After Friday’s shooting at the Kurdish cultural centre in Paris, the Kurdish backlash against France is growing, and there are also increasing calls for a comprehensive investigation of the attack’s links to the 2013 assassinations of three female Kurdish activists at the same location.
“We fought against ISIS in Syria so you could sleep comfortably in your home in Paris, but you couldn’t protect us twice in 10 years,” a demonstrator said in a video that went viral on social media.
Thousands of people demonstrated over the weekend in Paris, Bordeaux, Strasbourg and Marseille, to pay tribute to the six victims, three of whom were shot dead and three injured on Friday outside the Kurdish cultural centre. The demonstrations were an expression of the anger and pain of the Kurdish community at two fatal attacks against Kurds in France in 10 years.
Kurds believe that the attack that took place in Paris on Friday is connected to the assassinations of three Kurdish women 10 years ago, and that Turkey is behind both attacks.
France’s statements after the attack indicate that Friday’s shooting was a hate attack. The gunman, who opened fire on the cultural centre and on Kurdish shops on the same street, was caught by nearby Kurdish citizens and handed over to the police. The shooter was previously known to French security forces for his attacks on refugees.

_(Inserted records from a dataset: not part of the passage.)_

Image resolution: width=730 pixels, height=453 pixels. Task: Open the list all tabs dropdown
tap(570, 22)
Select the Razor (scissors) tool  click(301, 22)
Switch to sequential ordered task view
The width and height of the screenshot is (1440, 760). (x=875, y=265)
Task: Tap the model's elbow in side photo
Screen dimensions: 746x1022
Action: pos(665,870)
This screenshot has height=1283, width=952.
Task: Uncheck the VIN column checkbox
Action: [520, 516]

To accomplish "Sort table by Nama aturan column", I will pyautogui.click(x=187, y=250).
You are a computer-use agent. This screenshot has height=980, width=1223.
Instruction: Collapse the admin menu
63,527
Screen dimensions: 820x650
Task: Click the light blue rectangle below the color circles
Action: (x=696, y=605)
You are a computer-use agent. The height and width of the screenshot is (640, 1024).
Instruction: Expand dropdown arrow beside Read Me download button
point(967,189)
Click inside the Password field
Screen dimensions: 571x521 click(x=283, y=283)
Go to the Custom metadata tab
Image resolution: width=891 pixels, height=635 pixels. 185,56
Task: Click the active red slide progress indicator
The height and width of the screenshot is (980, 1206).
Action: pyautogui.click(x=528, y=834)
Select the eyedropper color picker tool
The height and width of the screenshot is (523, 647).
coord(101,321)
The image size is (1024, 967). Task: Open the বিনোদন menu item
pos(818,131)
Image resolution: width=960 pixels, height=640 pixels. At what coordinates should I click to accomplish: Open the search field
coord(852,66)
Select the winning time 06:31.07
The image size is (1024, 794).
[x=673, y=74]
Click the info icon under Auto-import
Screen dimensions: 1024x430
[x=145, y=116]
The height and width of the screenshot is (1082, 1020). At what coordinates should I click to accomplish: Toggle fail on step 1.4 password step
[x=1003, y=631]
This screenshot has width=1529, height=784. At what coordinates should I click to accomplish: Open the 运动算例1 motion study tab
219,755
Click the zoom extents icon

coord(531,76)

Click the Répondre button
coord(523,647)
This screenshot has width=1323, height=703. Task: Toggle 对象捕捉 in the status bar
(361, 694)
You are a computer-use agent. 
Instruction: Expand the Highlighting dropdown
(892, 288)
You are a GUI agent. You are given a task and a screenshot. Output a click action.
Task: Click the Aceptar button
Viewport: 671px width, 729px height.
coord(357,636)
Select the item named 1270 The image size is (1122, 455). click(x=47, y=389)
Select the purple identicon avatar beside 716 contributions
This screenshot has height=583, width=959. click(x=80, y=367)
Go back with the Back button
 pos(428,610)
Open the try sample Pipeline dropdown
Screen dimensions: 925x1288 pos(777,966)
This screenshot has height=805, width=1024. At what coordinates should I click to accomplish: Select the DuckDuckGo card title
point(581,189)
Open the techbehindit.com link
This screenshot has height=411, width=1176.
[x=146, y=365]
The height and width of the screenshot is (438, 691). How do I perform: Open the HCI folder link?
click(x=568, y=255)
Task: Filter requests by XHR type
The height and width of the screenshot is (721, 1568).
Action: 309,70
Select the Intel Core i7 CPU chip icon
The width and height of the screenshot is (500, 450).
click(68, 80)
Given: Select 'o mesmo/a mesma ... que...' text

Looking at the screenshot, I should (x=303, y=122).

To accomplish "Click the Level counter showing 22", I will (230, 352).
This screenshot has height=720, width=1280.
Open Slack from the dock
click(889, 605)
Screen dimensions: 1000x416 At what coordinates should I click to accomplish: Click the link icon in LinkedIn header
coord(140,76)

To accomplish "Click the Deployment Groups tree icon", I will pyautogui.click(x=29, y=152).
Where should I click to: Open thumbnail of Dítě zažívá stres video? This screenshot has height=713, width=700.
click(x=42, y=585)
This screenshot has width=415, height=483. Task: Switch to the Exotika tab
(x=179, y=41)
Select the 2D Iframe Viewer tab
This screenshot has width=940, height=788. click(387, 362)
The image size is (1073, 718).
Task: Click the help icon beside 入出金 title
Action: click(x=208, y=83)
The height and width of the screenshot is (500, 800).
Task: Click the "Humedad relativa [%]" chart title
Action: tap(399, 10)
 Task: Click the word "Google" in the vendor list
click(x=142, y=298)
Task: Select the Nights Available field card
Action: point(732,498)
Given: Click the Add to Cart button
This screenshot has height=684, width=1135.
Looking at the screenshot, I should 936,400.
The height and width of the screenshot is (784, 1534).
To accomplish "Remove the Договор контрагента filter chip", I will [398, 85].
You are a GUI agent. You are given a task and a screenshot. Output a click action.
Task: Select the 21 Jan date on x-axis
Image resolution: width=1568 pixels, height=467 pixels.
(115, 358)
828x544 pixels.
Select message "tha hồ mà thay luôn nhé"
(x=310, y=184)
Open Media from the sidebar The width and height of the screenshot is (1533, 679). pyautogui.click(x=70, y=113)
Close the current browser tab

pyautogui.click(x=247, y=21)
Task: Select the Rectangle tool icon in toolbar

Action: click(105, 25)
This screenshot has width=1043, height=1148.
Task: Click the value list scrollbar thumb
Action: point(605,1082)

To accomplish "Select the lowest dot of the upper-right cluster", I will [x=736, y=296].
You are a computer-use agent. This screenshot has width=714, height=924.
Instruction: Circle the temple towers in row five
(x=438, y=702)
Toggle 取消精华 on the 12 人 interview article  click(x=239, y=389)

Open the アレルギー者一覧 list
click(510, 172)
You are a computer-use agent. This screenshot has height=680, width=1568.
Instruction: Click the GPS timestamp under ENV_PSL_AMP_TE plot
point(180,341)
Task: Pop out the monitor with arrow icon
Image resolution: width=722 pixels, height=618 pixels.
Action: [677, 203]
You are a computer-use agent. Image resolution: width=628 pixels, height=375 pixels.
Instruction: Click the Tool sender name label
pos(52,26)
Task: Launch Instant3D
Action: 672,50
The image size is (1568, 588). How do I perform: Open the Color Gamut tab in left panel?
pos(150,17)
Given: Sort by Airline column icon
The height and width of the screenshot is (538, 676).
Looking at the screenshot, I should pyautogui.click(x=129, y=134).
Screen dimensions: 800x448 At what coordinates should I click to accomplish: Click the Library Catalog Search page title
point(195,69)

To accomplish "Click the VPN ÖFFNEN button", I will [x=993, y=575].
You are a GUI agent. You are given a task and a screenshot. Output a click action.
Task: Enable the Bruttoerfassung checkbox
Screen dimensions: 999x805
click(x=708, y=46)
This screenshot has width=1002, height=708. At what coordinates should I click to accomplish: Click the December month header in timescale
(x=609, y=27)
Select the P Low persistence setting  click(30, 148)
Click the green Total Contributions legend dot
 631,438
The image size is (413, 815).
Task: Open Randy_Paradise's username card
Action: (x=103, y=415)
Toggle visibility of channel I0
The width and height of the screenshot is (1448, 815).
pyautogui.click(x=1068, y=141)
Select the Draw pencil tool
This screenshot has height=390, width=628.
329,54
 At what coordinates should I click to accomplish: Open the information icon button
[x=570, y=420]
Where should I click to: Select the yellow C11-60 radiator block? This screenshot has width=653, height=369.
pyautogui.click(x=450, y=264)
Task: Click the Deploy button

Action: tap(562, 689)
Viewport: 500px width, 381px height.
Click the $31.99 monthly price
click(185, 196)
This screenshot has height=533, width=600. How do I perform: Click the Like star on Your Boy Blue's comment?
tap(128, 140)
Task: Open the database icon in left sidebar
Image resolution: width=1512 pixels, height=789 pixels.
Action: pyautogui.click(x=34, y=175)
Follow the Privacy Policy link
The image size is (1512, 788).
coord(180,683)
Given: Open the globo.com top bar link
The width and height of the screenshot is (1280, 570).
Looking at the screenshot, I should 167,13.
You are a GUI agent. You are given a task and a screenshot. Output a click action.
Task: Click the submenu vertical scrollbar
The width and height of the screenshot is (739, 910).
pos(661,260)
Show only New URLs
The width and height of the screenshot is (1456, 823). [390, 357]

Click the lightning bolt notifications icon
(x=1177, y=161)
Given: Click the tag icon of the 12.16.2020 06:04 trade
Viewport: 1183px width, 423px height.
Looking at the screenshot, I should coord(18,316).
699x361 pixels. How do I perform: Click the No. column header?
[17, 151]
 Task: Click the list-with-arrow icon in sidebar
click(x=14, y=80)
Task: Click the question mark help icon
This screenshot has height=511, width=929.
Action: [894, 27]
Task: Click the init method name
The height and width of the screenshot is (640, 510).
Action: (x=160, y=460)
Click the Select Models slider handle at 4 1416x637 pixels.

However, the Kurds, who oppose the characterisation of the investigation into the incident as a mere hate attack, are demanding a full investigation from French authorities and asking for clarification of the connection of the incident to the 2013 murders.
According to an article published in L’Humanité on Sunday addressing suspicions about the incident:
“By dismissing from the first hours the possibility of a terrorist act targeting Kurdish representatives, it seems obvious that the French authorities are trying to avoid getting bogged down in a political trail. While three Kurdish activists were shot dead in the heart of Paris 10 years ago, France’s refusal to lift the confidentiality order on the case files still prevents knowing who is behind the attack.”
In January 2013, a Turkish gunman attacked a Kurdish information centre in Paris and killed three Kurdish female activists, including Sakine Cansız, one of the founders of the Kurdistan Workers’ Party (PKK). That incident has remained unsolved and has caused great distress among the Kurds, fuelling mistrust in European institutions.
Despite revelations of links between the sole suspect Ömer Güney and certain individuals allegedly connected to Turkish intelligence; revelations which included a number of audio recordings as well as the investigation of the French authorities that also uncovered the existence of such contacts, the case was closed after Güney died in prison in 2016, a month before the start of his trial.
The case was reopened three years later in 2019, but no progress has been made and there is still a partial confidentiality order on the case files.